Om NINETY-DAY WONDER
"What was I going to do with my B.A. in literature: gather the sailors around me just before taps and read Faulkner to them as they fell asleep?"
Ensign Stephen Davenport was the most severely underqualified of the Ninety-Day Wonders, the derisive term for commissioned officers in the Naval Reserve with only ninety days of training, all of which were on dry land. For his final navigation exam, he actually plotted a course that landed a fictional destroyer somewhere in the Sierra Mountains. Nevertheless, in August of 1953 he reported to his first assignment aboard the USS Vermillion. He would be overseeing the First Division for training in amphibious landings.

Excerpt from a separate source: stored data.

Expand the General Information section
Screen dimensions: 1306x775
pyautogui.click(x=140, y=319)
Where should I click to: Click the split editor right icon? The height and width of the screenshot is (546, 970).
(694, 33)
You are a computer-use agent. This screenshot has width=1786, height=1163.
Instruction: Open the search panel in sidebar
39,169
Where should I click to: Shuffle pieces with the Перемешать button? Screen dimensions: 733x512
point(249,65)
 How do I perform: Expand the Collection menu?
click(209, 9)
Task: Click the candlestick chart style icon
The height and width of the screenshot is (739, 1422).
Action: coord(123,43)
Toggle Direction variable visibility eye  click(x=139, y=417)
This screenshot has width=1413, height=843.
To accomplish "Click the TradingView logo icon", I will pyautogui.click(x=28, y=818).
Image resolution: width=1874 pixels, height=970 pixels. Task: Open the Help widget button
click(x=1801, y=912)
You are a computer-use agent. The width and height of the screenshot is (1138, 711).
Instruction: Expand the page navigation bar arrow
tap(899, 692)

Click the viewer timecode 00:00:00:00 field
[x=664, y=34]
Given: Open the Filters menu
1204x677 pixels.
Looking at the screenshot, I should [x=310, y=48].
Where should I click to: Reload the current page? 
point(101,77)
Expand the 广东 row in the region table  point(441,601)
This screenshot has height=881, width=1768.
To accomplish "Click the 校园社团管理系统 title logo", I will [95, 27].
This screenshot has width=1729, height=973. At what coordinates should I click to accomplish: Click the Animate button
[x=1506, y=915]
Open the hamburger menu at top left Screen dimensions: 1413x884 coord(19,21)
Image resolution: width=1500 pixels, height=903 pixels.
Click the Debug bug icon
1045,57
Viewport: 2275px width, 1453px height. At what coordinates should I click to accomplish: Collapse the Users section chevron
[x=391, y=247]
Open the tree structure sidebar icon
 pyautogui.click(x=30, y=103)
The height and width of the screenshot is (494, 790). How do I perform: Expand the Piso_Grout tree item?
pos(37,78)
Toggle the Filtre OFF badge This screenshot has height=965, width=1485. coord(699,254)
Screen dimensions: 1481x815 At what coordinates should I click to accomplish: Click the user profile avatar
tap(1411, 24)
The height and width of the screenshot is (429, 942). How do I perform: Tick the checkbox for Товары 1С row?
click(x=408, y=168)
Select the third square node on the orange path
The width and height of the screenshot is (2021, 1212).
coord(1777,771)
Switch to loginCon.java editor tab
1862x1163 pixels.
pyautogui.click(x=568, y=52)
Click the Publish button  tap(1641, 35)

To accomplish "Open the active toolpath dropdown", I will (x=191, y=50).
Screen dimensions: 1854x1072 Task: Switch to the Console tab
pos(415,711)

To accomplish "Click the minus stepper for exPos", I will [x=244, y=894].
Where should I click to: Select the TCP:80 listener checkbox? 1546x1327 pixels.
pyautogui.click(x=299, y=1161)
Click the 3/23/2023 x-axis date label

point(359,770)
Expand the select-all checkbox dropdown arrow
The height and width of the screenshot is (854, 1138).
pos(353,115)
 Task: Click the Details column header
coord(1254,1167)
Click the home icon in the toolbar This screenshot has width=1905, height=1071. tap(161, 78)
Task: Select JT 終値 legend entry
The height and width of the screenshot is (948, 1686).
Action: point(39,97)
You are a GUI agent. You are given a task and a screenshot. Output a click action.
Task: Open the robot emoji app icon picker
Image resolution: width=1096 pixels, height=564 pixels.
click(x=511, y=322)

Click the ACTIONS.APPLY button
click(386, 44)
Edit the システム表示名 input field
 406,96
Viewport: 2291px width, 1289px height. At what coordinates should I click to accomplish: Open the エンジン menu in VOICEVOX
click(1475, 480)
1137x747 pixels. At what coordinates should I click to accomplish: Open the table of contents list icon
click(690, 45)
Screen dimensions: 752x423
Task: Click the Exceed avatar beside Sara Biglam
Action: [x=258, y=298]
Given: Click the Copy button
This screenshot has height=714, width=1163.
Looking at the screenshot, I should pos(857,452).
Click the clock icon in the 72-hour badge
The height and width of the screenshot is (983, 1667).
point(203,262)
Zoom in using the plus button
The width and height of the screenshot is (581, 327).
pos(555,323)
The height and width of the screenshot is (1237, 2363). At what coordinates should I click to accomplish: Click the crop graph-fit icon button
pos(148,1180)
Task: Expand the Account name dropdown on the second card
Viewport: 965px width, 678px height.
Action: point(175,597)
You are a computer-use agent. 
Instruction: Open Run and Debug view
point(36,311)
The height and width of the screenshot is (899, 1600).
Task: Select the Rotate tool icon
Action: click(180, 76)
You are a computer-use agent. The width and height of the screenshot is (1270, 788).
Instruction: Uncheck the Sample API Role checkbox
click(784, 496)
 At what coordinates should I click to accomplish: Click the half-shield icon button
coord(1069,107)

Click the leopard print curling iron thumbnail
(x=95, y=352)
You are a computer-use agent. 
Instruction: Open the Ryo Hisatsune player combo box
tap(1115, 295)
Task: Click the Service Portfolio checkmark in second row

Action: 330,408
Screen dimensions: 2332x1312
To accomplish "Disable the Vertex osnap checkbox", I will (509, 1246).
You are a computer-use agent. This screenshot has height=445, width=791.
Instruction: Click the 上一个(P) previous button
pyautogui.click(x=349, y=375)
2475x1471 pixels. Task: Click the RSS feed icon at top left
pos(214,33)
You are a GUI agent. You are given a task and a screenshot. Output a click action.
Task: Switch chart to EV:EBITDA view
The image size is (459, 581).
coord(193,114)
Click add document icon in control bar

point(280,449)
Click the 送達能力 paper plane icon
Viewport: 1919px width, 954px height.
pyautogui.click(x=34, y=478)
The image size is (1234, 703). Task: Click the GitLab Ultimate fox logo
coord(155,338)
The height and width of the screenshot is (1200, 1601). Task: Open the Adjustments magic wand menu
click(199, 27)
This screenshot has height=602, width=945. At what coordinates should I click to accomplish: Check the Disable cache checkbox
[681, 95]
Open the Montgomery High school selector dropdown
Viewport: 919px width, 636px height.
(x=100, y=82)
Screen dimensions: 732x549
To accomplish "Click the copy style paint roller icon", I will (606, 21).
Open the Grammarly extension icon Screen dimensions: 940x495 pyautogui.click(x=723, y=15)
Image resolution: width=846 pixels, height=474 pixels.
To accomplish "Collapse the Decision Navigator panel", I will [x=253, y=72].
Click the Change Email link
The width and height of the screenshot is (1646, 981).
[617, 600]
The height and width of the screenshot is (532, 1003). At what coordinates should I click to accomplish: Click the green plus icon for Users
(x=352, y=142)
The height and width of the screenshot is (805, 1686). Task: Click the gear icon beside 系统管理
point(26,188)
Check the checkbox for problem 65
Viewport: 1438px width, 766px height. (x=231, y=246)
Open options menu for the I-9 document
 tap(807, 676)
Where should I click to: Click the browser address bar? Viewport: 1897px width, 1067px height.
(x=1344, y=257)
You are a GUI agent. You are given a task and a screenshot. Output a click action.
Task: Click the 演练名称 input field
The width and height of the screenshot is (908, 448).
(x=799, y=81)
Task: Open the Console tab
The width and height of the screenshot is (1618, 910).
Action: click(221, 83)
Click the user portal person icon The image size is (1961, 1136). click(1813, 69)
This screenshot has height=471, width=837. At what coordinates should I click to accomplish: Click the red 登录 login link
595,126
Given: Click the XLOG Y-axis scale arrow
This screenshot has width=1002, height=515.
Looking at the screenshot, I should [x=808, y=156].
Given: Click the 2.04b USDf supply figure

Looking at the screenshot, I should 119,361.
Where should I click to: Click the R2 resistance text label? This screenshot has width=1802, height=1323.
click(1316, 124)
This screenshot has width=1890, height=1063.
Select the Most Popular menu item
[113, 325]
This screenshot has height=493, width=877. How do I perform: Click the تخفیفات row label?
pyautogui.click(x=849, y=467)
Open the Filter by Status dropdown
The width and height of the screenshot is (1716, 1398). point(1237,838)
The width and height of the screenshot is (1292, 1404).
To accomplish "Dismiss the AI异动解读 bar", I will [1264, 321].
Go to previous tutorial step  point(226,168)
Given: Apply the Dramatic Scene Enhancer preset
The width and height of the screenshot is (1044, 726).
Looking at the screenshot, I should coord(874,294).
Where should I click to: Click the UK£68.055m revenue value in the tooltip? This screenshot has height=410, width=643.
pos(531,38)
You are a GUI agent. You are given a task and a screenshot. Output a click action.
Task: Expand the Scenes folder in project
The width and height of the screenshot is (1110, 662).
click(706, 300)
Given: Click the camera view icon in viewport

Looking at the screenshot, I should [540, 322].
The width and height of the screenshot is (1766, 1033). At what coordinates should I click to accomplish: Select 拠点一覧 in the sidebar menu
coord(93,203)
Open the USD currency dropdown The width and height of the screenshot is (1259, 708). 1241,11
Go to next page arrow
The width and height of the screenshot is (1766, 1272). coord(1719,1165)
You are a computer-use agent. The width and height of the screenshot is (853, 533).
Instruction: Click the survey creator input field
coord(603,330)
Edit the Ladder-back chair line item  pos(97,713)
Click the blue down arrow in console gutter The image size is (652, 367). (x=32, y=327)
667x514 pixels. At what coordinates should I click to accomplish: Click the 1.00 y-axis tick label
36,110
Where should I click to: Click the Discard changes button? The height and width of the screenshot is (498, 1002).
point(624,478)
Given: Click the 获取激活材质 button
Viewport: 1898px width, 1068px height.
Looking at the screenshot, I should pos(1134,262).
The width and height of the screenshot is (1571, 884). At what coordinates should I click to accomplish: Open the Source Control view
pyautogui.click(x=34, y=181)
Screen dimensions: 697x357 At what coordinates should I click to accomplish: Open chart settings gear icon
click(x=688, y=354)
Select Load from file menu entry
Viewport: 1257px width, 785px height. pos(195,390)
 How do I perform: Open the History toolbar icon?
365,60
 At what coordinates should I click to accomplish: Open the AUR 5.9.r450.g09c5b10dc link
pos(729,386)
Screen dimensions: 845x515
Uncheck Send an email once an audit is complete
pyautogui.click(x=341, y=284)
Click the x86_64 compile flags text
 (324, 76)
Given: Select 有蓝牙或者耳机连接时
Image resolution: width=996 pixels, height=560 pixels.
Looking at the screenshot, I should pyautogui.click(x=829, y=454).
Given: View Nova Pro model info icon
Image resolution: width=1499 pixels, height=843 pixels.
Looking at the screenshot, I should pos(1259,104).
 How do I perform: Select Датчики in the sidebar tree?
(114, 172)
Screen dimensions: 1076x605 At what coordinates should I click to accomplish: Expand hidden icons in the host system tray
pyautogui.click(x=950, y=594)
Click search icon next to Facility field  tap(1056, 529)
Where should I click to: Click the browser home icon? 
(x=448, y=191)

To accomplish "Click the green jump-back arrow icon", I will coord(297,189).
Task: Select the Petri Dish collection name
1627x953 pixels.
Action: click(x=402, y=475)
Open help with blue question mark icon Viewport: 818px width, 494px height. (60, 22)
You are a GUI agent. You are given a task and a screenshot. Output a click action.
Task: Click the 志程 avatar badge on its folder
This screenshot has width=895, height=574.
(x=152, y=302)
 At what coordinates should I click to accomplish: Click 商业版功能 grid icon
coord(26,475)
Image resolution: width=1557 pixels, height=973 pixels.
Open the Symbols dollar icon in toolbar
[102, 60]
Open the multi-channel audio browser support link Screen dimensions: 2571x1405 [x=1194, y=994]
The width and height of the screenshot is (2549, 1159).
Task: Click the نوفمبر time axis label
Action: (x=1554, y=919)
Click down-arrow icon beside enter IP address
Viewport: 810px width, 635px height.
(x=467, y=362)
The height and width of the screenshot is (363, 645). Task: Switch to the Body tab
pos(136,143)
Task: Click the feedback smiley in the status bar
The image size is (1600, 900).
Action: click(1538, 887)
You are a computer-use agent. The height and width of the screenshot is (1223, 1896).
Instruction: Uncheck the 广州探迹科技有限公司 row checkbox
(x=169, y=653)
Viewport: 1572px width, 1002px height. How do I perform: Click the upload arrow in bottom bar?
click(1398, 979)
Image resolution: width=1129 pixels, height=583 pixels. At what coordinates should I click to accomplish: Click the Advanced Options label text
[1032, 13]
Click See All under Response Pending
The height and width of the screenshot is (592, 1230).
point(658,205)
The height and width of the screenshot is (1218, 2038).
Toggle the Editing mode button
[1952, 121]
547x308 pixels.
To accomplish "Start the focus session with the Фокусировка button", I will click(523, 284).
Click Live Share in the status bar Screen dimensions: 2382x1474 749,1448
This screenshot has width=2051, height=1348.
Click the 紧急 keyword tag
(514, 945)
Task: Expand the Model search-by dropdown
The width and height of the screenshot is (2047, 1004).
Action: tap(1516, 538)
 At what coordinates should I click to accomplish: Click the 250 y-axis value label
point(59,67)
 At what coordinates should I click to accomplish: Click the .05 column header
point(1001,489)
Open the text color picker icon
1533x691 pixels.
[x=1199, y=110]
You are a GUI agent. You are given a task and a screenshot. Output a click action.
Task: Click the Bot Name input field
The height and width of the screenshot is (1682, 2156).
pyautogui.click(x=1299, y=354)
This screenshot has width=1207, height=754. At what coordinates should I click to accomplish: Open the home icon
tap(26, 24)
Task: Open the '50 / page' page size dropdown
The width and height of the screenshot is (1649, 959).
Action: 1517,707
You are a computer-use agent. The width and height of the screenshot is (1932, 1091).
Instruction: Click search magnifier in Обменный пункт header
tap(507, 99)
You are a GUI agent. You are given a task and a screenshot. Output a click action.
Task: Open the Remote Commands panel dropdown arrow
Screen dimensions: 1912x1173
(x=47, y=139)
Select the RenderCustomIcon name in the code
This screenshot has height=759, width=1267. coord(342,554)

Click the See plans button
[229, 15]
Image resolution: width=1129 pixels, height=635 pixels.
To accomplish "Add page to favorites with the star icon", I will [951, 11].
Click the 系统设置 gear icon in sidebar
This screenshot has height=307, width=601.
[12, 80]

Once on ship, Davenport quickly learned that while he held authority in title, respect was less easily learned. The Vermillion' First Division was manned by deckhands who could do things he had no idea how to do - like maneuvering a winch to drop a truck into a landing craft bobbing in the waves thirty feet below without killing its crew, or getting a landing craft on and off a beach through huge surf in the middle of the winter. Davenport just called out orders , and he didn't always feel confident in that either. He fell for dangerous pranks by the crew, permitted an inebriated sailor in his underwear to ride a horse up the gangway, and almost caused a collision at sea. Though he served for only two years, Davenport's time in the Naval Reserve was bizarre, incredible, and absolutely unforgettable.
At times hilarious, other times scary, Ninety-Day Wonder is the riveting account of dangers, triumphs and fundamental lessons learned aboard a ship by an inexperienced officer among far more experienced sailors.